:: Aim of the task ::
The line containing "Task: Open the Services menu" marks the end: restate word for word every line from the first line of the entries below through that one.

:: Data for review ::
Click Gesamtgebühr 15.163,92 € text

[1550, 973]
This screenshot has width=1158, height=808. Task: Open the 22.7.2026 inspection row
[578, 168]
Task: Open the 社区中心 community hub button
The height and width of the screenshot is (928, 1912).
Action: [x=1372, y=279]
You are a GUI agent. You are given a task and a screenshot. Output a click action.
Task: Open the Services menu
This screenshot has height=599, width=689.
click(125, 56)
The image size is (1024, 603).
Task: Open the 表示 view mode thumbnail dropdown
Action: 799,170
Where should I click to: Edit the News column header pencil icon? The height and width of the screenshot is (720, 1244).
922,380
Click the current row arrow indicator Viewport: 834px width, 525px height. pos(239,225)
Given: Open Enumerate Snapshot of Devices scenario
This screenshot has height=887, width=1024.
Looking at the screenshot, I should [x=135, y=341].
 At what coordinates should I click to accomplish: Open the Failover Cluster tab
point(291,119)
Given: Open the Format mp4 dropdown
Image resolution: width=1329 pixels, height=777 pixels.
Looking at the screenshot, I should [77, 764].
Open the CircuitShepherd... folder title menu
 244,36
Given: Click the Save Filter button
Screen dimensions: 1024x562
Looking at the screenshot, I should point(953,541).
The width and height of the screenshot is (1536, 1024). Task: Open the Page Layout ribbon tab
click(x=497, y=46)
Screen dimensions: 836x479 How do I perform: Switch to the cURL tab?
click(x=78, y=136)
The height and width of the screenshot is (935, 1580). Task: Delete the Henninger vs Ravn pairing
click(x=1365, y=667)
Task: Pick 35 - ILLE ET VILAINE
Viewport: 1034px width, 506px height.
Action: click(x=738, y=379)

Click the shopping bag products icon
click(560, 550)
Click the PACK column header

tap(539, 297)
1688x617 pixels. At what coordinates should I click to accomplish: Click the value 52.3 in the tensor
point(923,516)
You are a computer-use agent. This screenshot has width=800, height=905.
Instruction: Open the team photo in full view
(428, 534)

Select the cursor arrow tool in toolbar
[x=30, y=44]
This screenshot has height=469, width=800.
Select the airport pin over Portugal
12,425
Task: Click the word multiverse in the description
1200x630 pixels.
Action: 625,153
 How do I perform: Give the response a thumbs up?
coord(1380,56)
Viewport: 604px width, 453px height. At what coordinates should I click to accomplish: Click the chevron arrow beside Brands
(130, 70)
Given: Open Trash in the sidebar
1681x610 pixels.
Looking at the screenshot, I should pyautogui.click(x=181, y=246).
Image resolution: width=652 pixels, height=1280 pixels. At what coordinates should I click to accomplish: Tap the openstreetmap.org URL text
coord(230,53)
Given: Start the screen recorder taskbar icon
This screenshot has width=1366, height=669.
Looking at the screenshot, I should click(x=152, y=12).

:: Written response ::
Click Gesamtgebühr 15.163,92 € text

[1550, 973]
This screenshot has width=1158, height=808. Task: Open the 22.7.2026 inspection row
[578, 168]
Task: Open the 社区中心 community hub button
The height and width of the screenshot is (928, 1912).
Action: [x=1372, y=279]
You are a GUI agent. You are given a task and a screenshot. Output a click action.
Task: Open the Services menu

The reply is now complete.